Napoleon paced backwards and forwards for a minute, taking pinches of snuff incessantly. Then he ordered off his Light Cavalry to reconnoitre; dictated to Soult an urgent message recalling Grouchy; and sent off an aide de camp to tell Lobau to wheel the Sixth Corps to the right, facing towards Saint-Lambert. After that he gave Ney orders to open his attack.

Ney took in hand his work forthwith, and at once a terrific cannonade opened. Eighty French field-guns, a third of Napoleon’s artillery on the field, began firing together from the plateau in front of La Belle Alliance; storming furiously with shot and shell to break down the British resistance, and clear the way for the onset of the charging columns. Without slackening an instant the guns thundered incessantly for nearly an hour; getting back from the British artillery in reply a fire that was at least as vigorous and no less effective.

“EN AVANT!” “VIVE L’EMPEREUR!”

Then Ney gave the word to advance.

Immediately the French infantry were on the move. They went forward massed in four divisions; in four solid columns of from four to five thousand men each, advancing en échelon from the left, with intervals between of about four hundred paces. Eight battalions made up each column, except that of the second division, which had nine. The battalions stood drawn up in lines, three deep, with a front of two hundred files. They were packed closely, one behind the other; with intervals between, from front to rear, of only five paces. So closely were they wedged together, that there was barely room between the battalions for the company officers. Two brigadiers, Quiot and Bourgeois, led the left column, General Allix, their chief, being elsewhere; General Donzelot, a keen soldier and universally popular as the best hearted and most genial of good fellows, headed the second column; Marcognet, a grim, hard-bitten veteran, a prime favourite with Marshal Ney for his dogged determination in action, had the third; General Durutte was in charge of the fourth, away to the right.

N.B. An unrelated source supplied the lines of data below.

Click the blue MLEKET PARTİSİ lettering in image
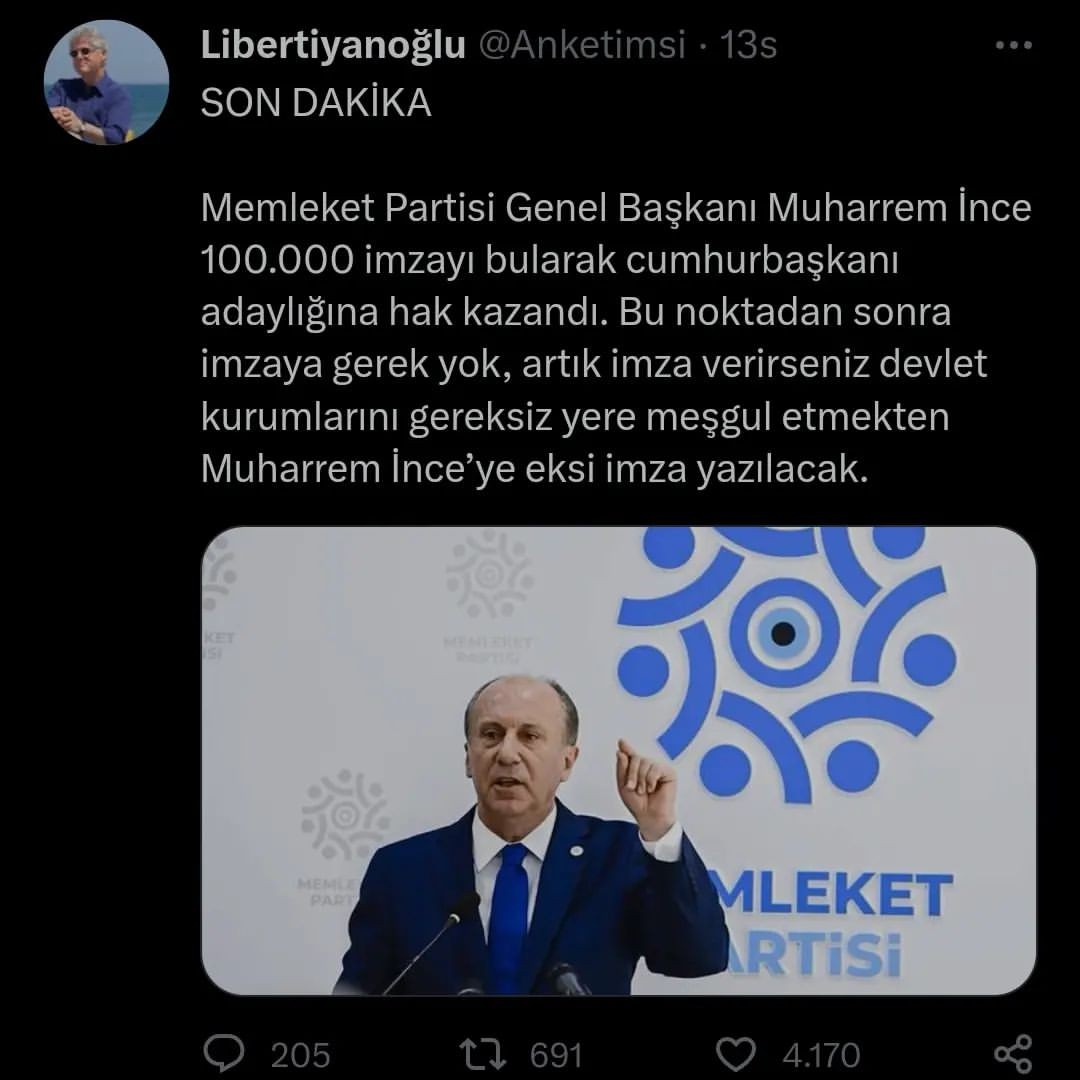The width and height of the screenshot is (1080, 1080). (x=833, y=923)
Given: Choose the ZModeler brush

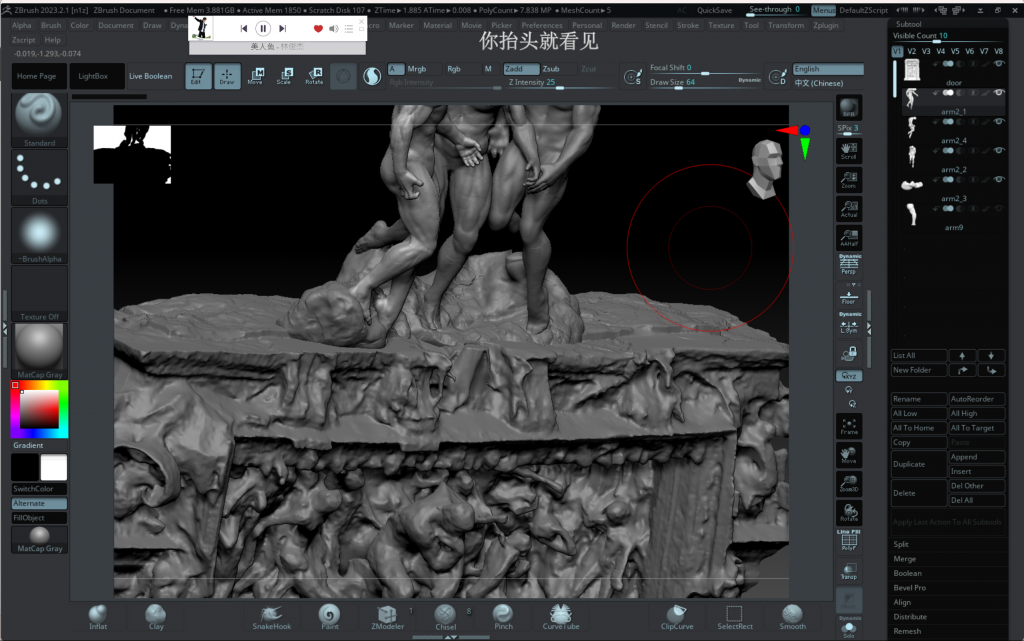Looking at the screenshot, I should tap(387, 615).
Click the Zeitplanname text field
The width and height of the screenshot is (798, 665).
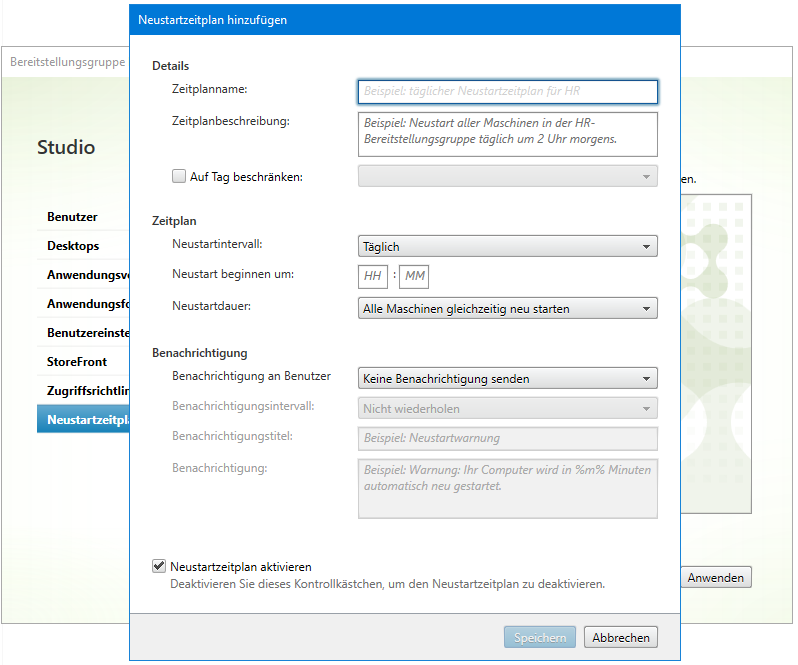(x=507, y=92)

With their battalion-drums jauntily rattling out the pas de charge, amid excited cries and loud exultant shouts of “En avant!” “Vive l’Empereur!” the columns stepped off. Ahead of them raced forward at a run swarming crowds of tirailleurs; extending fan-wise as they went, spreading out widely across the front in skirmishing array. The four massed columns surged quickly forward and over the edge of the plateau down the slope on to the space of shallow valley between the armies. As they did so, from the moment they crossed the crest-line and dipped below, a fierce hurricane of fire beat in their faces. Round-shot and shrapnel swept the columns through and through, tearing long bloody lanes through the densely packed masses of men.